> _INFORMATION SHOWN_:
%%

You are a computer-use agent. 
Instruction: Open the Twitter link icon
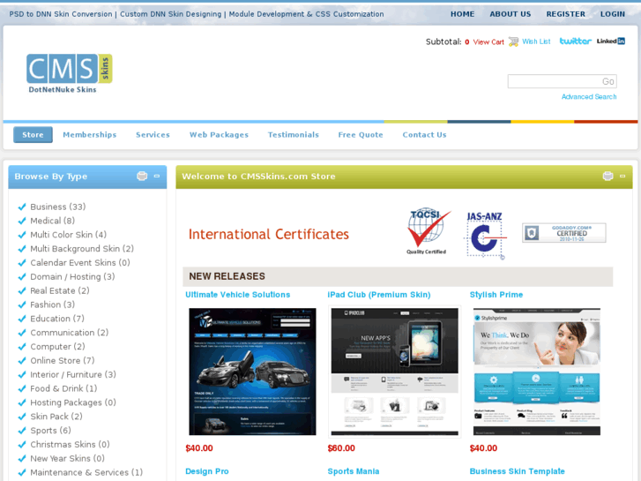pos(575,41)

%%
%%

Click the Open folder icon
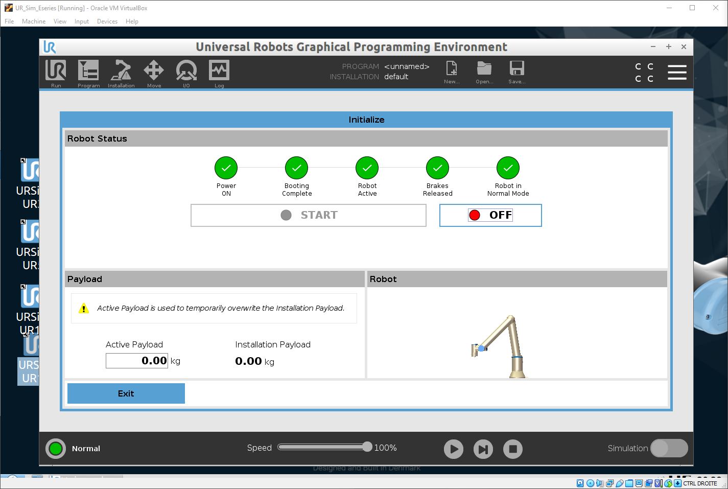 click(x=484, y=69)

%%

Render the records from the line containing "You are a computer-use agent." through the line containing "pos(575,41)" as a JSON list of strings, one string per line and no blank lines. Leave the pictures out of the answer.

> _RESULT_:
[
  "You are a computer-use agent. ",
  "Instruction: Open the Twitter link icon",
  "pos(575,41)"
]